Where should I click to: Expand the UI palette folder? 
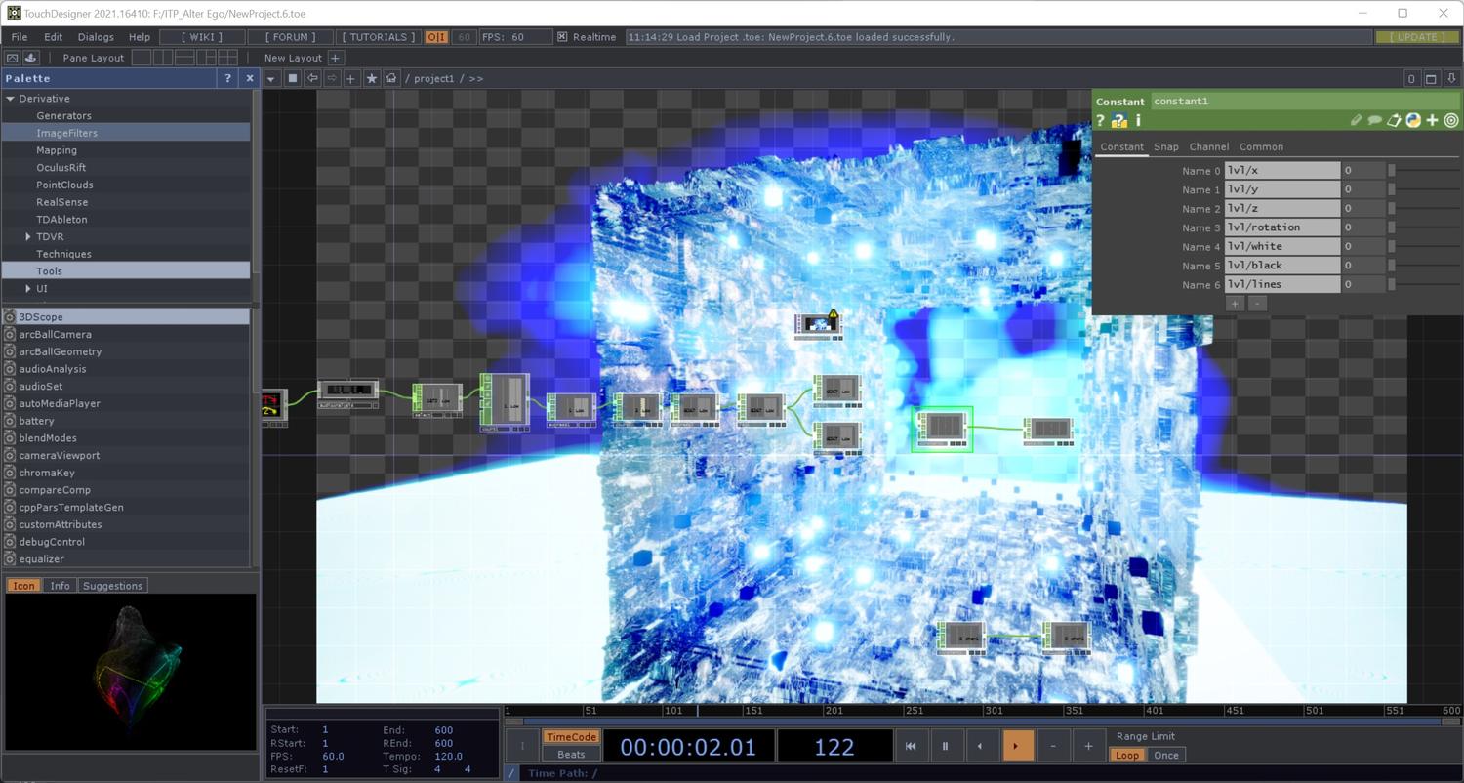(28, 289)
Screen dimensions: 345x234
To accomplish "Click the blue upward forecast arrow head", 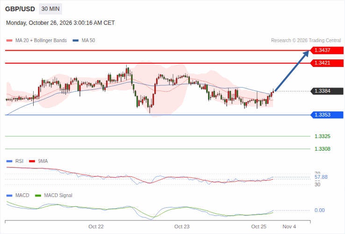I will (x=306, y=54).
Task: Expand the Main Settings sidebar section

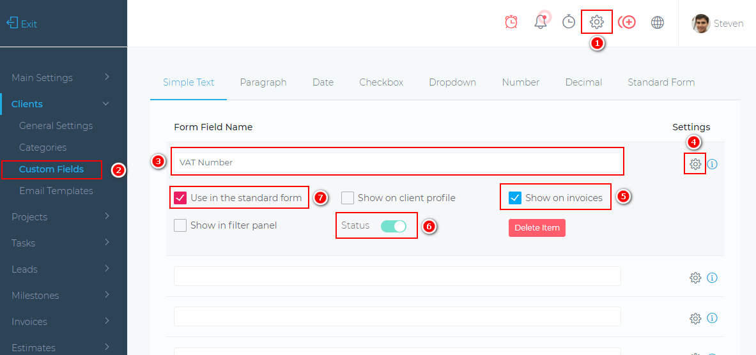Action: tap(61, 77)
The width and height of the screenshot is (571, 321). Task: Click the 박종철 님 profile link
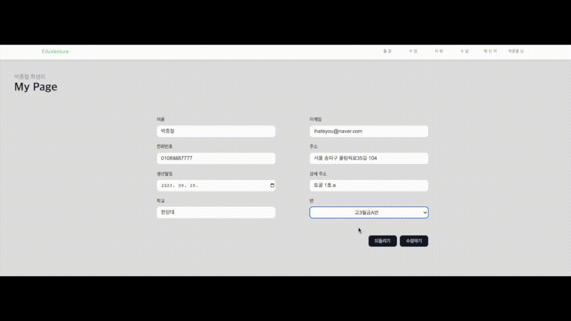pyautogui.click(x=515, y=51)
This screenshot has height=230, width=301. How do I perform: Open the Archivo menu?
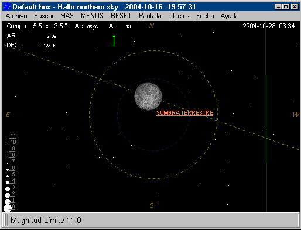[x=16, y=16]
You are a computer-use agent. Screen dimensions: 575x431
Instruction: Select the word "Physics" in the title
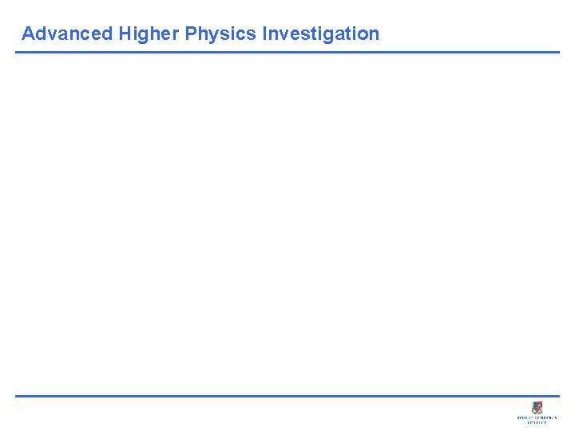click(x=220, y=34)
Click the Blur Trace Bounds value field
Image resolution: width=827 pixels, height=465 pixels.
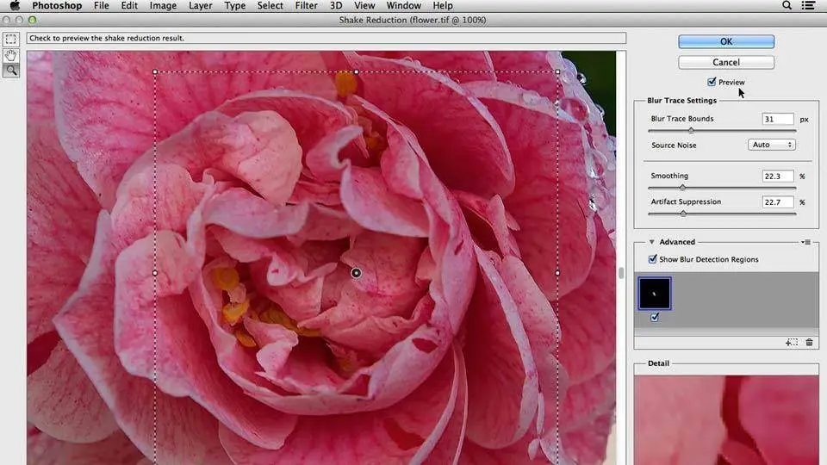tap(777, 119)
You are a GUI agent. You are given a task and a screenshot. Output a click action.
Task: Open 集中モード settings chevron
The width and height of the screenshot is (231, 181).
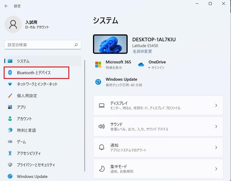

^^^^^^^^

> [WHAT YOU SHOULD DO]
In the listing above, transcribe exactly the lines from the line containing "You are a GUI" through the last one, both included, but not the pictures.

> [WRITTEN ANSWER]
You are a GUI agent. You are given a task and a screenshot. Output a click action.
Task: Open 集中モード settings chevron
The width and height of the screenshot is (231, 181).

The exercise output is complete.